ツツジの花
ゴールデンウィーク、近所の公園にはたくさんの子供たちが集まって、運動会をやっているように賑やかでした。そして、青空の下、小犬のここあは、楽しそうに満開のツツジの花の匂いを嗅いでいました。
その日の夜。暗闇の中、ここあが吠えていました。時刻は、草木も眠る時間。
「どうしたんだろう?」
ここあは、全身を使って玄関に向かって吠えているようでした。心配になって玄関ドアに近づきました。相変わらず吠え続けるここあ。
「不審者?」
「チリン」「チリン」と鈴の音がして、鍵を差し込む音がします。
「カチャ」「カチャ」
少しだけ玄関ドアが開きました。
「ぐわっ」と狭い隙間を圧縮された空気が通っていきました。ますます吠えるここあ。一気に玄関ドアが開きました。
ここあはピタリと吠えるのを止めました。薄暗い玄関で私は言いました。
「ここあ、ただいま」
どうぞの一言
地下鉄の始発駅の車内にて。ドアから近い順に30代の男性が2人、60代の男性、20代の女性が座っていました。その4人の前におばあさんが来ました。
まず20代の女性が立とうとしましたが、20代の女性を止めるように60代の男性が立ち上がり席を譲りました。ところが、今度は、それを見ていた30代の男性2人が立って、60代の男性に席を譲りました。
ドア側に空席が1つ。その席にはお父さんと手をつないでいた少年が座りました。少年は上目づかいで照れくさそうにお父さんを見ていました。席が埋まって電車は動き出しました。
ほんの2分の間に7人の人間が関わった電車内の出来事。無縁社会と呼ばれるようになったニッポンですが、そうじゃないような気がします。
豚に翼があったなら
私は、自分の顔や体型に似た置物を見ると愛着を感じます。先日、ぶらり立ち寄った家具店で、ふと見つけたのは『空飛ぶ豚』の置物でした。

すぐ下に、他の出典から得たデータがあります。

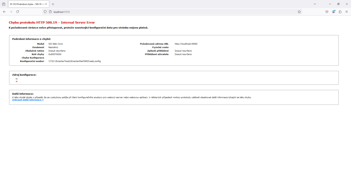The image size is (351, 190).
Task: Show site information next to localhost address
Action: point(50,12)
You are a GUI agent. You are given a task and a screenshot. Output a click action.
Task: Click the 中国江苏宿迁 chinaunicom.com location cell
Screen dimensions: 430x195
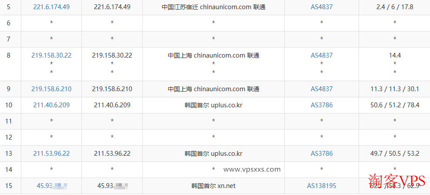(213, 7)
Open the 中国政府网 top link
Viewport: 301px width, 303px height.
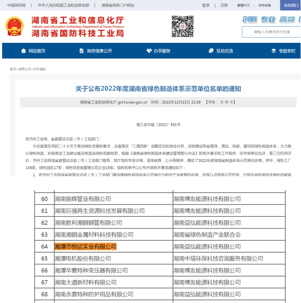[x=16, y=5]
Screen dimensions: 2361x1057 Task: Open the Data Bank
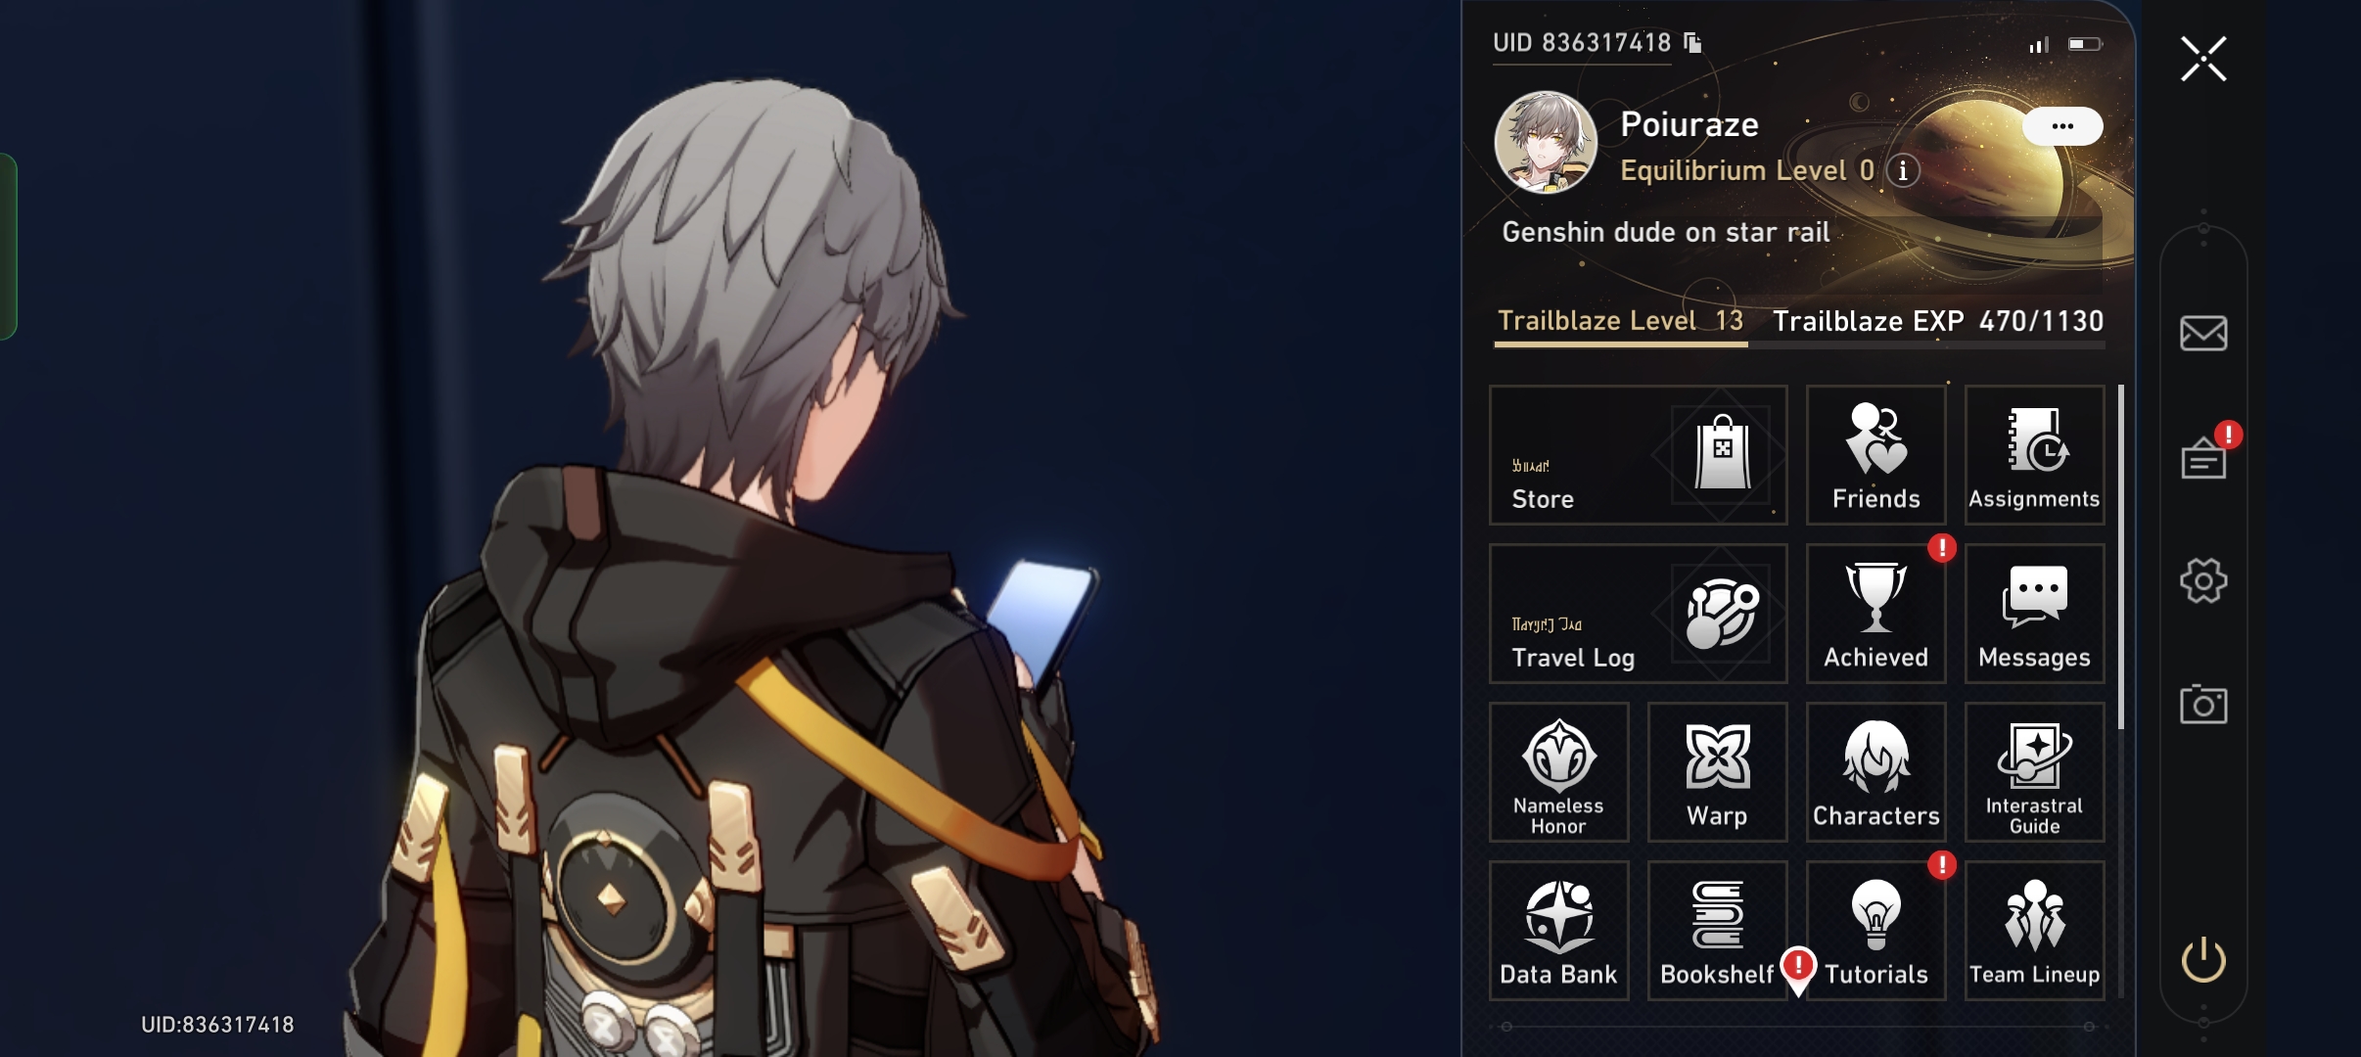click(x=1558, y=931)
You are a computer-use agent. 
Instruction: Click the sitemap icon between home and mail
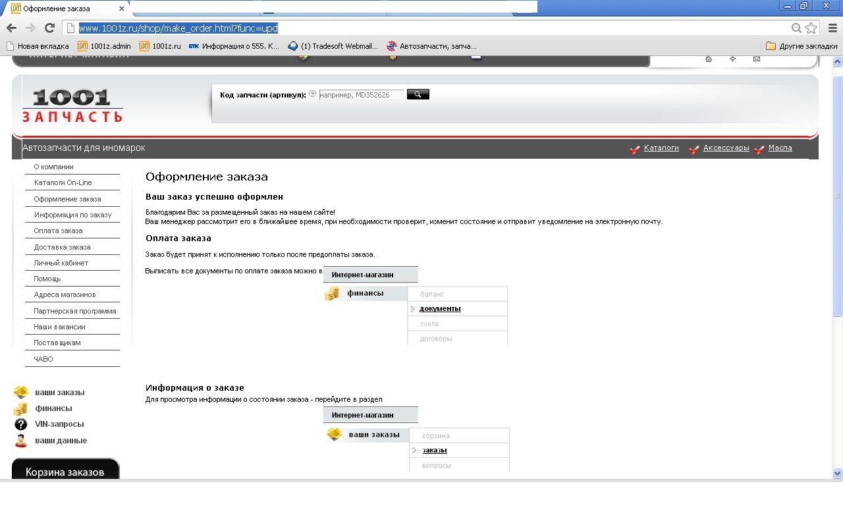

『空飛ぶ豚』は、背中に翼をつけ、両手に時計を持ち、背筋をぴんと伸ばして立っていました。『空飛ぶ豚』の時計の針は9時45分を指しています。
私は、電車を乗り継ぎ、上野駅11時発の特急列車に間に合うように、やや余裕を持って家を出ました。ところが、その日はツキがありませんでした。最寄り駅で乗った電車は到着遅れ。しかも、満員。どの駅も人がいっぱいでドアが閉まらないアクシデントの連続。電車は遅れに遅れ、私は焦りました。頭はのぼせ、汗もタラタラ、時計ばかり気になりました。
地下鉄上野駅に着いたのは10時58分。特急列車のホームは地上。発車まであと2分。「無理だ」の言葉が頭をよぎりました。地下鉄の電車のドアが開いた瞬間でした。信じられないような出来事が起きました。

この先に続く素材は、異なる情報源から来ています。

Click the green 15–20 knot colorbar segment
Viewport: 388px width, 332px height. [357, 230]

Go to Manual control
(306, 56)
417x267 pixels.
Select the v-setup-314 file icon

突然、私の背中に「ググッ」と音をたてて翼が生えてきたのです。
「えい!」
『空飛ぶ豚』になった私は、宙に舞い上がり、あっという間に地上へ。そして、改札を通り、発車ベルが鳴る特急列車のホームに着きました。
「プシュー、シュー」
特急列車のドアが閉まりました。私は、がっくりと肩を落として、うつむきました。特急列車がゆっくりと動き出しました。
「頭の中が真っ白」。
酸欠になった私は、ぜーぜーしながら特急列車のデッキになんとか立っていました。